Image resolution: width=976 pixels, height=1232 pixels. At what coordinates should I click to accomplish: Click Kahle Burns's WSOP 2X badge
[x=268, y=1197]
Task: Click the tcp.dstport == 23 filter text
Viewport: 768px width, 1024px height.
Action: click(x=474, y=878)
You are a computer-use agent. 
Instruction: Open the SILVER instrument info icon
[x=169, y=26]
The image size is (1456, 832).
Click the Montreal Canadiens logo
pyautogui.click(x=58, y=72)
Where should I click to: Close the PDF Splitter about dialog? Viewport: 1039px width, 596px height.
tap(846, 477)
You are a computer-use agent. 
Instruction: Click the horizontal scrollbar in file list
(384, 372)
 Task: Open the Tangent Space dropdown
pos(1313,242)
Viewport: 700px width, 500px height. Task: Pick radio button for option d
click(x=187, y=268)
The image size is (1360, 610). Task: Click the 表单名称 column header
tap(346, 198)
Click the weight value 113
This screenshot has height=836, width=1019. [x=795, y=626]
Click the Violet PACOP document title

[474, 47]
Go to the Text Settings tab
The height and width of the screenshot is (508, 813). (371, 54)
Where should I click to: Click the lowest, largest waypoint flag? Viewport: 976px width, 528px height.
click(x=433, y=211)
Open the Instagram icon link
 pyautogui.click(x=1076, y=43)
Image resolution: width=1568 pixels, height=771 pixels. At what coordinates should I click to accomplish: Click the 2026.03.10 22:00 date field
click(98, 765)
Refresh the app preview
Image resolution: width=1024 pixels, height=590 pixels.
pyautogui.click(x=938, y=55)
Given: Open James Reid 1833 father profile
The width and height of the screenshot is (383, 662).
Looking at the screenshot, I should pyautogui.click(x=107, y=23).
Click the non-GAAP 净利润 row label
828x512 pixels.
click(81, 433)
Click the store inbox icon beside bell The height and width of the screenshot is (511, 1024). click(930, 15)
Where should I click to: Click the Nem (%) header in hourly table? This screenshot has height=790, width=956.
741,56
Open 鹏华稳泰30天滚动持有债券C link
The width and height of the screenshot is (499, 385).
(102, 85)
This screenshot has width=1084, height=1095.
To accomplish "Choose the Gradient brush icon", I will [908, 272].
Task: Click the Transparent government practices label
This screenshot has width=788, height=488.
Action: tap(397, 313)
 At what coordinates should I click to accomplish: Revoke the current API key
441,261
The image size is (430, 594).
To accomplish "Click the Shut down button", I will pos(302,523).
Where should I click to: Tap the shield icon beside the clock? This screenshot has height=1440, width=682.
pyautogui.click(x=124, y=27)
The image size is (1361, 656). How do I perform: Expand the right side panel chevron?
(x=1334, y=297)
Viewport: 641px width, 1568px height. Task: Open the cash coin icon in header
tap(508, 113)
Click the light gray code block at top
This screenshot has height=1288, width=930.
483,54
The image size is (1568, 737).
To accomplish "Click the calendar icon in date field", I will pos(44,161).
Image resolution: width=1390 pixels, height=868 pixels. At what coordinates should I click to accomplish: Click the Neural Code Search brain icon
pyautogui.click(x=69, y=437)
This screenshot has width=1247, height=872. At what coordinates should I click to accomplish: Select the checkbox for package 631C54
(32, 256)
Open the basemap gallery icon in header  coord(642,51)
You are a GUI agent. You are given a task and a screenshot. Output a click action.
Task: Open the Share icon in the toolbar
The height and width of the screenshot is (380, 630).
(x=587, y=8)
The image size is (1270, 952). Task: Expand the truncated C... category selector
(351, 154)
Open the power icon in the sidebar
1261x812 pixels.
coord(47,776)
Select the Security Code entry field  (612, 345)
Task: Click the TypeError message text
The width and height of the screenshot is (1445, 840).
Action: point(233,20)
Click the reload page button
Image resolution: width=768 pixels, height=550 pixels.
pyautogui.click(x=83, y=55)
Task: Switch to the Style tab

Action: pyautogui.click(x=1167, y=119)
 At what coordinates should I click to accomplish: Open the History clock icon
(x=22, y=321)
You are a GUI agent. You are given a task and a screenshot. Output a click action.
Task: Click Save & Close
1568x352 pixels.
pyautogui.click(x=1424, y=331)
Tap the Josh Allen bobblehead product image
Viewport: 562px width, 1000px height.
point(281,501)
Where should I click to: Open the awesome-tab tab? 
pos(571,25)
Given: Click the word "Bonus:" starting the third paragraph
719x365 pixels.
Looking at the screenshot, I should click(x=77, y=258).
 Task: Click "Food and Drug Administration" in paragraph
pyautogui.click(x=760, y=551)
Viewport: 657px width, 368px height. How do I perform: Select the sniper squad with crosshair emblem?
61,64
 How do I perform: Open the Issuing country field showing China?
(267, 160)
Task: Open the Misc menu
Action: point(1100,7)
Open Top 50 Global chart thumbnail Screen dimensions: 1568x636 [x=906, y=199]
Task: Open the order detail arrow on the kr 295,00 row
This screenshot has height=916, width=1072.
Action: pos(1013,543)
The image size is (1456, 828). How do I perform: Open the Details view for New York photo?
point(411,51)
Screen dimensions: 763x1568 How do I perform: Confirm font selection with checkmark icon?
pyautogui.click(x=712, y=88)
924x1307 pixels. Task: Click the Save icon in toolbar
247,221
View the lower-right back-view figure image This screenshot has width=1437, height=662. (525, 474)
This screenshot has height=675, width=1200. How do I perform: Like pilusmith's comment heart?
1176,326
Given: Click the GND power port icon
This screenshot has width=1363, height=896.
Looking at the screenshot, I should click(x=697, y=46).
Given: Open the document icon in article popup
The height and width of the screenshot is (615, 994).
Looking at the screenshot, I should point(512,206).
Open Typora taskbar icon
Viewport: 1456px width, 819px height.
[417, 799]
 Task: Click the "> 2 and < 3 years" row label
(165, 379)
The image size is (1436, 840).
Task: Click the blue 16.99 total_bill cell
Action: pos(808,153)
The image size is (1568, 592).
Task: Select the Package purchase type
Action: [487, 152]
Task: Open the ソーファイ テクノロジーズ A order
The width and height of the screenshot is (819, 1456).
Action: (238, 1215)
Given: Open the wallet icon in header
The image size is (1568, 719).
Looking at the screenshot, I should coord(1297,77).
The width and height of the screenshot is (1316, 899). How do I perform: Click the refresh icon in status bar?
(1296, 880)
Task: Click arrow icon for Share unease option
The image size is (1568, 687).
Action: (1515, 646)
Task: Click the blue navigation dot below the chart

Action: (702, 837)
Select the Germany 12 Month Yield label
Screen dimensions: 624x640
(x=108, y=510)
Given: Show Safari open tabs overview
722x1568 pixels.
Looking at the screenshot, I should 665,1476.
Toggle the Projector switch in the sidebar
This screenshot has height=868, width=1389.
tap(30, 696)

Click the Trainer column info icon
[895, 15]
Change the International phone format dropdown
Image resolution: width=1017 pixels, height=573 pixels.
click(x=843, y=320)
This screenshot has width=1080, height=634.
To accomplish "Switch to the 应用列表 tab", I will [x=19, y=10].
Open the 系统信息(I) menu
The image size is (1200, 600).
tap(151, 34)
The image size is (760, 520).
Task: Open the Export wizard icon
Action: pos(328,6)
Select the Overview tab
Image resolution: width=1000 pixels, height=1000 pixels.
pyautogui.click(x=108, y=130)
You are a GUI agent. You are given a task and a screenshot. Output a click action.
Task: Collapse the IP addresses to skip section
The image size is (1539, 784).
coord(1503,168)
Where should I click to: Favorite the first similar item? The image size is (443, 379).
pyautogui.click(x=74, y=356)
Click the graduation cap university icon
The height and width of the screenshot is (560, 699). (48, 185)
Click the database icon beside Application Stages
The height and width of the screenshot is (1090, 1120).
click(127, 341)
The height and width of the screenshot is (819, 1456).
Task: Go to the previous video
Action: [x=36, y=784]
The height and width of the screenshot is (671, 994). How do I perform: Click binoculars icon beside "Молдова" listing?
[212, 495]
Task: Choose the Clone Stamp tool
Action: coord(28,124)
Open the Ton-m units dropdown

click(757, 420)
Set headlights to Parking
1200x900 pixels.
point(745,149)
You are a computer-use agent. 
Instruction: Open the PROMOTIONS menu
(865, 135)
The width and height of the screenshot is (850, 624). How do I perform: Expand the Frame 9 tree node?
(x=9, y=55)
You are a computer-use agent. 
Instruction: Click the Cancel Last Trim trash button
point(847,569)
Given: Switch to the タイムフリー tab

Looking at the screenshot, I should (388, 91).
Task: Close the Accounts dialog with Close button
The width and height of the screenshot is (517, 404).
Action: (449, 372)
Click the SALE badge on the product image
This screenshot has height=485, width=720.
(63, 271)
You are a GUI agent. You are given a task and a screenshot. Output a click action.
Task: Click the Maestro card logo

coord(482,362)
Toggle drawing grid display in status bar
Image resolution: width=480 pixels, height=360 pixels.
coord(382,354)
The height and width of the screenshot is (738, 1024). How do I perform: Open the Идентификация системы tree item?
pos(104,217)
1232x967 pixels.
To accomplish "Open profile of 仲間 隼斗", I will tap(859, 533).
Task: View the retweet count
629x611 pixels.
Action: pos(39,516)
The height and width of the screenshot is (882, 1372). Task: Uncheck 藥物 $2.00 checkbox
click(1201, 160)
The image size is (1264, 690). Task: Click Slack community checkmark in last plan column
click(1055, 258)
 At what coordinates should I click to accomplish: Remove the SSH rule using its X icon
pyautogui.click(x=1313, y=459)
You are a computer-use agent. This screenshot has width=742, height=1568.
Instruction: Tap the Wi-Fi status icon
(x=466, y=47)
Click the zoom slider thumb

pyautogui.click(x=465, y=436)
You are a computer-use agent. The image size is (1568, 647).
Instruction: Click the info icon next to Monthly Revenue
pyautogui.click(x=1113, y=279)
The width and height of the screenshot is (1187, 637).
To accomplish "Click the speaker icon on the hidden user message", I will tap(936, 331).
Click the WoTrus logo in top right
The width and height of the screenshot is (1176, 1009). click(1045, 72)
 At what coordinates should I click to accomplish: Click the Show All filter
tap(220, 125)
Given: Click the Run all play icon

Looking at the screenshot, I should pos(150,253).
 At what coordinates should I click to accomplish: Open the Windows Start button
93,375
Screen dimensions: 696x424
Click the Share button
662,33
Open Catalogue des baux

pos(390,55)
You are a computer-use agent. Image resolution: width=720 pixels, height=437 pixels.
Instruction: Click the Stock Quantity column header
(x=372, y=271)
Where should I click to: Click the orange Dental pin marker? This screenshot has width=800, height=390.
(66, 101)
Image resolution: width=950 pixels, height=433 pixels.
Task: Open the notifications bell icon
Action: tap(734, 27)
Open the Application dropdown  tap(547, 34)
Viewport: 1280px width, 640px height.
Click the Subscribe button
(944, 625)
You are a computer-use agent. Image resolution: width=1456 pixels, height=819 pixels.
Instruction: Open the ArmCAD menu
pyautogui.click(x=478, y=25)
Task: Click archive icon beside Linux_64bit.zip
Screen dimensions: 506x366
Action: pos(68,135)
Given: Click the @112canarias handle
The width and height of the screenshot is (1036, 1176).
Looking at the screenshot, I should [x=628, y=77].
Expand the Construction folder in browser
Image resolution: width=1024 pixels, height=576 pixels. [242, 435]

========================================

Print the records above verbatim, starting at the line containing "You are a computer-use agent. Image resolution: width=720" and ending at the line containing "(x=372, y=271)".

## EXERCISE RESULT
You are a computer-use agent. Image resolution: width=720 pixels, height=437 pixels.
Instruction: Click the Stock Quantity column header
(x=372, y=271)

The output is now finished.